Creating Livable Communities
Chapter 10: Summary

Multimodal infrastructure improvements implemented in concert with downtown revitalization efforts in Kirkland, Washington.
The existing transportation decisionmaking process can support livable community outcomes; and many highly successful projects have been developed under a conventional process. At the same time, new approaches and tools are available to bring a broader range of issues into the process, while better integrating transportation plans with related housing, environmental, and economic development processes. This integration can actually save time and money – for both agencies and the public – while producing more cost-effective outcomes. It can leverage place-based policies and investments to advance more livable community outcomes. It requires developing performance based planning approaches that can clearly demonstrate progress on key livability indicators and defining success through measurement of outcomes. While based on conventional approaches, incorporating livability principles requires a broader set of goals, while bringing multiple partners into the development of transportation plans and projects that may not have been involved before. Some of the ways to accomplish this include:
- Create partnerships. Livability solutions require input from a wider range of agencies and interests than have traditionally been involved in transportation planning. Reaching out to local planners, economic development groups, housing agencies, public health agencies, disability rights organizations, resource agencies, emergency management, businesses, landowners, and other community groups is the first step in developing effective, integrated solutions.
- Consider the full range of options. Supporting livability outcomes through the transportation planning process is not just about implementing capital improvement projects. It also includes developing interdisciplinary policies, building new coalitions, and efforts to shift agency culture to think more holistically.
- Use words that resonate locally. Drawing on locally accepted 'brand names' to foster widespread participation, livability concepts can easily be incorporated into discussion of a comprehensive vision, integrated multimodal plan, and coordinated implementation. Framing livability strategies as cost-effective, phased implementation of a broader long-term vision can help generate support from the public and policymakers.

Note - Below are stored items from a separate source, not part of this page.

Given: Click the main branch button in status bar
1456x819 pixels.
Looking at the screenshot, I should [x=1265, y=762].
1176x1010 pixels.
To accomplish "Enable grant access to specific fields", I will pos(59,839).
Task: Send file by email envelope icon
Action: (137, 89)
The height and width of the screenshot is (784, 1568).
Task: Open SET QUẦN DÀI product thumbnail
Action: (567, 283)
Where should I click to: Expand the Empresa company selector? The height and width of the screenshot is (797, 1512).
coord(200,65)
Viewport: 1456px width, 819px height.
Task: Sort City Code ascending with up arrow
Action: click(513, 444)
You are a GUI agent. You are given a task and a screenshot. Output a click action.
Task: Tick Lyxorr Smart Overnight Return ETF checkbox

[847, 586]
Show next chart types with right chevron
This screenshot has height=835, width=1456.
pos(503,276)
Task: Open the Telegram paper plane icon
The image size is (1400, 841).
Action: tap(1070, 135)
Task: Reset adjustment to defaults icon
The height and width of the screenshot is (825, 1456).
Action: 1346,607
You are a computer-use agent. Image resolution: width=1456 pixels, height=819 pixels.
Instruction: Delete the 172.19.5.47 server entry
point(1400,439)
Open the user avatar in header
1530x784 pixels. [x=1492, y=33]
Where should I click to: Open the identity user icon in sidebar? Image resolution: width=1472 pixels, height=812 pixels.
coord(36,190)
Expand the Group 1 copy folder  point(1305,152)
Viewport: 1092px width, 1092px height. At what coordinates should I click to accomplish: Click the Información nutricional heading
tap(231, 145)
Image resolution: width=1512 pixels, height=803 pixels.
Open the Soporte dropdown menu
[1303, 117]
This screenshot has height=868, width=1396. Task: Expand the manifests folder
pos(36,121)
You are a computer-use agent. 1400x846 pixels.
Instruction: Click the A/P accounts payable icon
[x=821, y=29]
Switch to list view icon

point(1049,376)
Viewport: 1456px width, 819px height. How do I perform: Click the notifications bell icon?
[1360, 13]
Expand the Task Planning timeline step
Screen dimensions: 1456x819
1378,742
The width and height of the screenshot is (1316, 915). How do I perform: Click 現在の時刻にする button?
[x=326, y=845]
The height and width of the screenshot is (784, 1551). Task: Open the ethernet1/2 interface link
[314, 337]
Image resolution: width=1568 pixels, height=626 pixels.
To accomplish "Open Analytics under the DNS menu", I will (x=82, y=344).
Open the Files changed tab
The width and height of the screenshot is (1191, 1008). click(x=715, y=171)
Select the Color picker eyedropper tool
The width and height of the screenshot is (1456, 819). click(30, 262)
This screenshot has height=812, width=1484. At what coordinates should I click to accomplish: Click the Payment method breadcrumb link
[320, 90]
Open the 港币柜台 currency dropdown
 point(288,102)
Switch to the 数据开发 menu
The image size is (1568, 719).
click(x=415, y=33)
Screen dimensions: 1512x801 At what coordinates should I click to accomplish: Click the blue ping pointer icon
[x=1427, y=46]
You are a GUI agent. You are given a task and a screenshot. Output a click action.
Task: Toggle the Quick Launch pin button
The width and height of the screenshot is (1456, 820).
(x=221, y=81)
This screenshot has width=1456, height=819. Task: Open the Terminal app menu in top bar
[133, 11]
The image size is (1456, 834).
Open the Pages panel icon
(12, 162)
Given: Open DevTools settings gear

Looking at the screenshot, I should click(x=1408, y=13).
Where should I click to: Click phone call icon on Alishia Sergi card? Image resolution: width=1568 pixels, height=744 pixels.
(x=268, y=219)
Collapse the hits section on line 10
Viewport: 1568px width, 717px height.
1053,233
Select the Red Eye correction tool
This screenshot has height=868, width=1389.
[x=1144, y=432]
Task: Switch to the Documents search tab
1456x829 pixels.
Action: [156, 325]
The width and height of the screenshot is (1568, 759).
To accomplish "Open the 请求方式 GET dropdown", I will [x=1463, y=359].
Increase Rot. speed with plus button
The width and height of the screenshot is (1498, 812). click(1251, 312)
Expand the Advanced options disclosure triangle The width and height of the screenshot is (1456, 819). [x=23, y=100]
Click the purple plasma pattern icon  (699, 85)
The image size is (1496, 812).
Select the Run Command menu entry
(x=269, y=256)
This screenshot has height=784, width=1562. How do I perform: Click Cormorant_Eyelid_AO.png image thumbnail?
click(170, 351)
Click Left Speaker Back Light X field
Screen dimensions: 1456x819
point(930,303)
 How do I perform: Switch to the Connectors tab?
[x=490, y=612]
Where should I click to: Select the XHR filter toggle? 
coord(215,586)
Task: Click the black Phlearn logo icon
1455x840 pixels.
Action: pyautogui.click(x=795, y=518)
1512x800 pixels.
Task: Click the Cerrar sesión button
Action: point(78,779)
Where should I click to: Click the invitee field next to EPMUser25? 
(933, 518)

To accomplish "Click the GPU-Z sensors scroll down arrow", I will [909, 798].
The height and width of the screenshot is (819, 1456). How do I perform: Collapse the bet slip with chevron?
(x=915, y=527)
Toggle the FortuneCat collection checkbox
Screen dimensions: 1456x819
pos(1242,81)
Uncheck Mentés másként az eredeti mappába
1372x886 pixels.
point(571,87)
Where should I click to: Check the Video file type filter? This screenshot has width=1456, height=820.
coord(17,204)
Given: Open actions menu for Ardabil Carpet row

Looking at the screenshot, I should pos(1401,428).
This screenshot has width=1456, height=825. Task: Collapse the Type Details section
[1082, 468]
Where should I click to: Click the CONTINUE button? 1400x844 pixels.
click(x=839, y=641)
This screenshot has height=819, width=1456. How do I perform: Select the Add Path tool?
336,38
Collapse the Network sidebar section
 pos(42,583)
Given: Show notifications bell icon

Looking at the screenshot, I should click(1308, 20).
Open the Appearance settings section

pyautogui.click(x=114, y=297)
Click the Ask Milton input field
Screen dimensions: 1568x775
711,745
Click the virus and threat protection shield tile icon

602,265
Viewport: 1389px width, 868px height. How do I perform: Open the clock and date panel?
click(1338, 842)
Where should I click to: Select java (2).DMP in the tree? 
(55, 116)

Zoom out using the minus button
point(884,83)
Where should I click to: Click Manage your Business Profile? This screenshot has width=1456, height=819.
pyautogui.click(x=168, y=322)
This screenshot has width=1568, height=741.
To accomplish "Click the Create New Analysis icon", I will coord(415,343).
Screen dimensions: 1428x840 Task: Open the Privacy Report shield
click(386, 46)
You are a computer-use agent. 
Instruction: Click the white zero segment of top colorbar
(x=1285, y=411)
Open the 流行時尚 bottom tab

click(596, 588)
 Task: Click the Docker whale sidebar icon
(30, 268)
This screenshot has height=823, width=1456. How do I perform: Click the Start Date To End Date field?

- Take a multimodal perspective. Maximizing the capacity and efficiency of existing transportation system investments is a key livability strategy. This can often be accomplished by 'completing and connecting' the multimodal network with relatively smaller incremental investments in pedestrian, bicycle, and transit access improvements – as well as local roadway connections.
- Balance priorities. Recognizing the range of users and how their demands on the system vary – by mode, time of day, purpose, season, incidents and events – can help to plan and manage the system to balance competing priorities.
- Recognize and emphasize broader benefits of livability. Emphasizing the range of benefits associated with livability initiatives can help planners, decisionmakers, and the public to understand their role in creating better communities.
- Pick a project; pick a place. Working together on a single project in a specific place – an intersection improvement, neighborhood plan, access to a school or recreation site, regional vision, or corridor plan – can be the best way to start incorporating livability strategies into transportation agency initiatives.